A review of the years between 2016 and 2019—before the pandemic fully upended the economy—shows Connecticut’s jobless rate was the country’s highest or tied for the highest in 29 of those 48 months.

Job growth was a woeful 0.36%—a net 6,100 jobs—over those four years, just a fraction of the New England region’s 4.7% growth. The U.S. added jobs at a 3.8% rate during that time.

Connecticut’s economy was also largely stagnant from 2016 through 2019. GDP was unchanged in 2016, grew 0.9% in 2017 and 2019, and just 0.4% in 2018—well below the performance of the regional and national economies.

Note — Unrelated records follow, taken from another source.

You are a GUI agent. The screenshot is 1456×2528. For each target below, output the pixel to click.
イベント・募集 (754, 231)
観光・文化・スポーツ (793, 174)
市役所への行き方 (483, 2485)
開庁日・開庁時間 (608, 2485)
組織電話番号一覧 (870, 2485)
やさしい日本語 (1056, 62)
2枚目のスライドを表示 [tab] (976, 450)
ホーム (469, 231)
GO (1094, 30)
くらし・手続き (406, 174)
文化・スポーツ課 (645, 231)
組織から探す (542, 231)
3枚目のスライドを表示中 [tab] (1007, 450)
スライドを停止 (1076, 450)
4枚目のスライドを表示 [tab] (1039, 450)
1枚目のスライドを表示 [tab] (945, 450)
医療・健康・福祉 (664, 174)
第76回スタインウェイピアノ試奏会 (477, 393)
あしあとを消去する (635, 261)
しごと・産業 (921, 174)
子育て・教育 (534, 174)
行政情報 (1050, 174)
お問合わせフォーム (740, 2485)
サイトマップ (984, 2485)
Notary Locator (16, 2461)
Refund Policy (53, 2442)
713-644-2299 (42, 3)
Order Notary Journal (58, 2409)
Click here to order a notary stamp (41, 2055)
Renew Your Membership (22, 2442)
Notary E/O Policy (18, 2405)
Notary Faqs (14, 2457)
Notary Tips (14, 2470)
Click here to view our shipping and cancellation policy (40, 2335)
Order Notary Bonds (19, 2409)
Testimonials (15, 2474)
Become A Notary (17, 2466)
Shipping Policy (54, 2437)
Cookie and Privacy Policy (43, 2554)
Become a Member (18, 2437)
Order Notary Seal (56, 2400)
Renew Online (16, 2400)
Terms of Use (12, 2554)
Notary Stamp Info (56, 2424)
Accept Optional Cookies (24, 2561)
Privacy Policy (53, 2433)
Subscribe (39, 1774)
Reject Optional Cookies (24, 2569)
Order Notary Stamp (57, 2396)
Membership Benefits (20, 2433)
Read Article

Personal income growth in the state—another key sign of economic health—also trails the region and the country. A Pew Charitable Trusts report showed that if it were not for unemployment benefits and federal assistance, Connecticut’s personal income growth would have declined in 2020.

‘Challenging Situation’

This slew of mandates makes a challenging situation even tougher—further driving up the high cost of doing business, dumping administrative burdens on smaller employers, and reinforcing tired old perceptions about the state’s business climate.

Connecticut should be making it easier—not more difficult—to create jobs here, to attract and keep companies here. 

CNBC’s 2021 America’s Top States for Business ranked Connecticut’s cost of doing business sixth highest in the country.

The 2022 legislative session begins next month with reasons for Connecticut employers to be optimistic. Thanks to the 2017 bipartisan budget compromise that implemented an initial set of fiscal reforms, we have made unexpected progress toward resolving the long-term issues that held us captive to endless cycles of deficits and tax hikes for years.

Those reforms also helped improve Connecticut’s rankings in national business climate polls in almost every category except the cost of doing business—an area directly influenced by the state’s tax and labor policies.

Lawmakers from both sides of the aisle are talking seriously about implementing long-overdue tax relief. It’s also time they address the out-of-control torrent of workplace mandates that do nothing but harm Connecticut’s growth and reputation.